The miracle stories on the Radio

松澤良昌さんinterview ②
ラジオはニューメディアも
いいとこだった…
― 大学卒業してそのまま新卒でTBSに入社されたんですか?
(松) そう。
― 技術(調整部)はどのくらいいたんですか?
(松) 10年いましたね。メインの仕事は、ラジオドラマのミキサー。あとは生放送
とか。
― 10年たって、制作に移られたんですか?
(松) いやー、あの頃は、合理化だと言って、技術も制作もみんな一緒にしようって
一緒にしちゃったわけ。だけど、うまくいかないんだよね。技術屋さんってさ、そうそう
クリエイティブな人はいないんだよね。で、その後、もういっぺん、部は元にもどった
わけ。でも俺だけは戻らなくて、制作に来ちゃったの。ラジオ東京(現TBS)は昭和26年12月(1951年)スタートなの。テレビは昭和30年(1955年)の4月1日。だから、僕と一緒に技術に入った連中もね、ほとんどがテレビに行っちゃったね、ラジオに残ったのは3人くらいだけ。で、その後、なにかで部長とケンカして、「おい、松澤くん、テレビに行かないか」と言われたんだよね。僕ね「目が悪くてよく見えないんです」と言ったの。「じゃあ、お前、車の運転なんかやめなきゃだめだ」、「はい、もうやめるつもりです」と言ってすぐに車売っちゃった。

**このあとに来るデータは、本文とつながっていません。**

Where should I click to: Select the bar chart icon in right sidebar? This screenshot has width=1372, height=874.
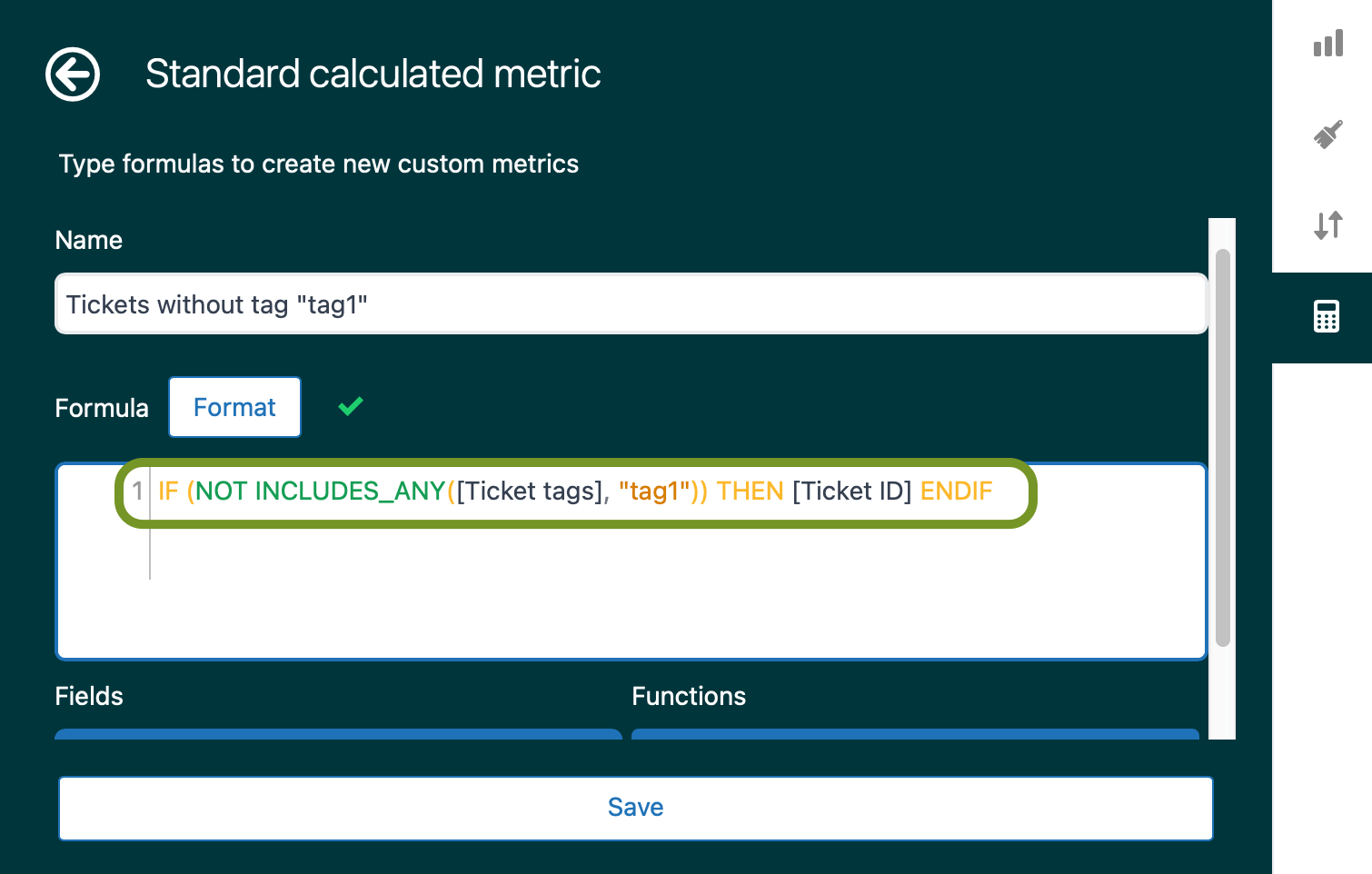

― 初めてディレクターとして作った番組は覚えていらっしゃいますか?
(松) なんだろうね。初めて作ったのはあんまり覚えてないな。…あ、わかった!
『おはよう東京』(1965年4月放送開始)という生ワイド番組があったわけ。朝7時から
9時かな。そのディレクターやってましたよ。で、当時、長嶋茂夫さんの息子が生まれたのね。その時の長嶋さんのインタビュー、僕、今でも持ってますよ。
― ミキサーからディレクターになって、とくに壁もなく、するーっといったんですか?
(松) だって、僕、ミキサー時代ね、どれほど、ディレクターを叱り飛ばしてたかわか
らない。「なんだ!NGだったらすぐ止めてもういっぺん録音し直さなきゃだめじゃねぇか」って。「止めないで、ずらずらやってどうするんだ」とかね。嫌なミキサーでしたね、がたがた言って。

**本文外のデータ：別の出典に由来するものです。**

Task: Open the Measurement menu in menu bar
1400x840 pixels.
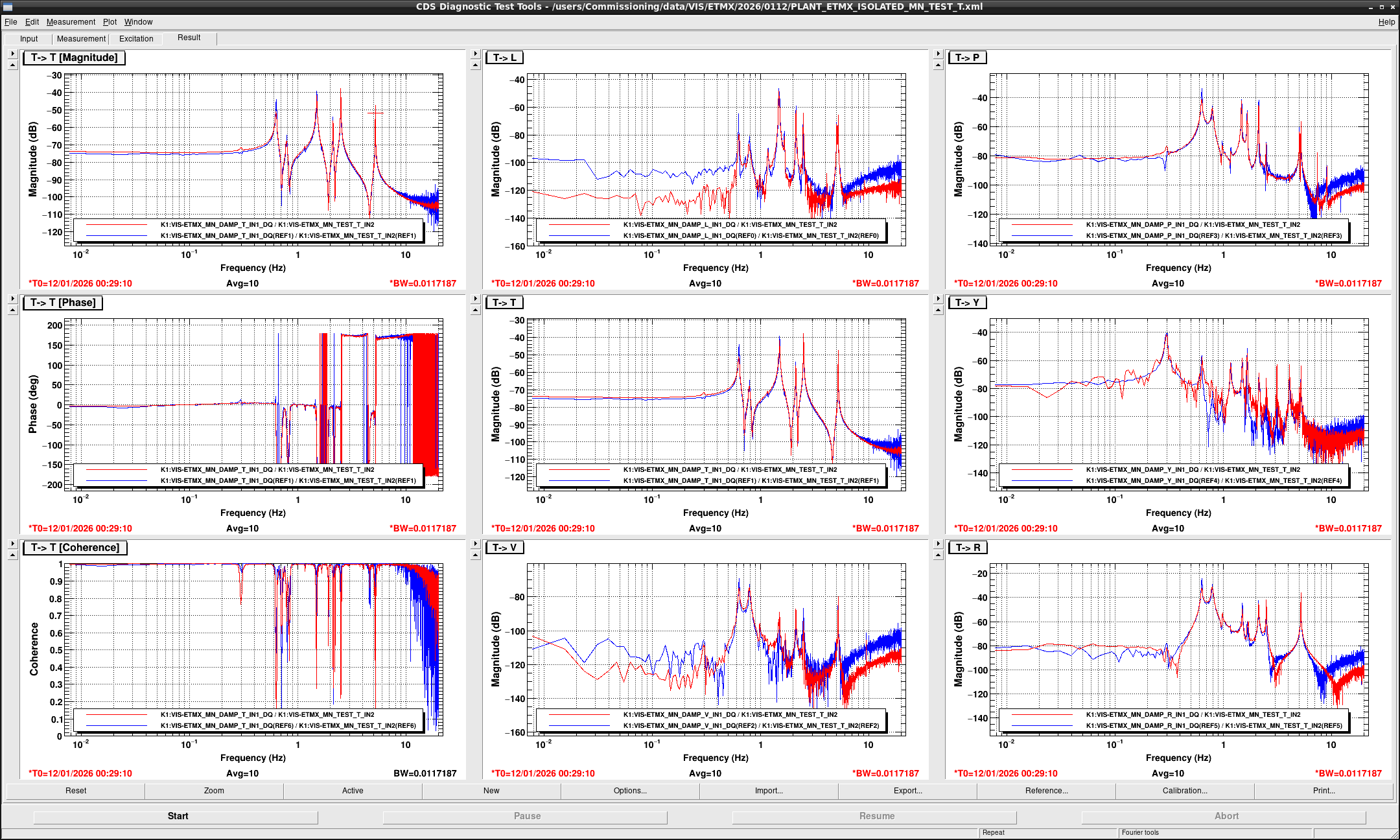Action: [x=71, y=22]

― ミキサーをやりながらも、制作の準備ができてたってことですね。
(松) そう、僕と同期の中村という友人が、時々ね、ドキュメントというか、『ラジオ風土記』なんて番組があって、その構成を「まっちゃん、ちょっとやってくんない?」って言われて「軽井沢」とか「武蔵野」とか2、3本作ったの。当時、ミキサーだったけど。ナレーションがあって、効果音を入れるような番組。今、聴いても、よくできてるなあと思うよ。
― ラジオ業界に入って驚いたことはありますか?
(松) ラジオ東京(現TBSラジオ)に入ったころ、すごいプロデューサー、ディレクターがいるなあ、優秀な人がずいぶんいるなあと思った。というのは、初めての民間のラジオでしょ。新聞社を辞めて来たり、出版社を辞めて来たり、素晴らしい人がいっぱいいた。それから落語とか、色ものの世界の人で、とてもかなわないなと思うような人がいっぱいいた。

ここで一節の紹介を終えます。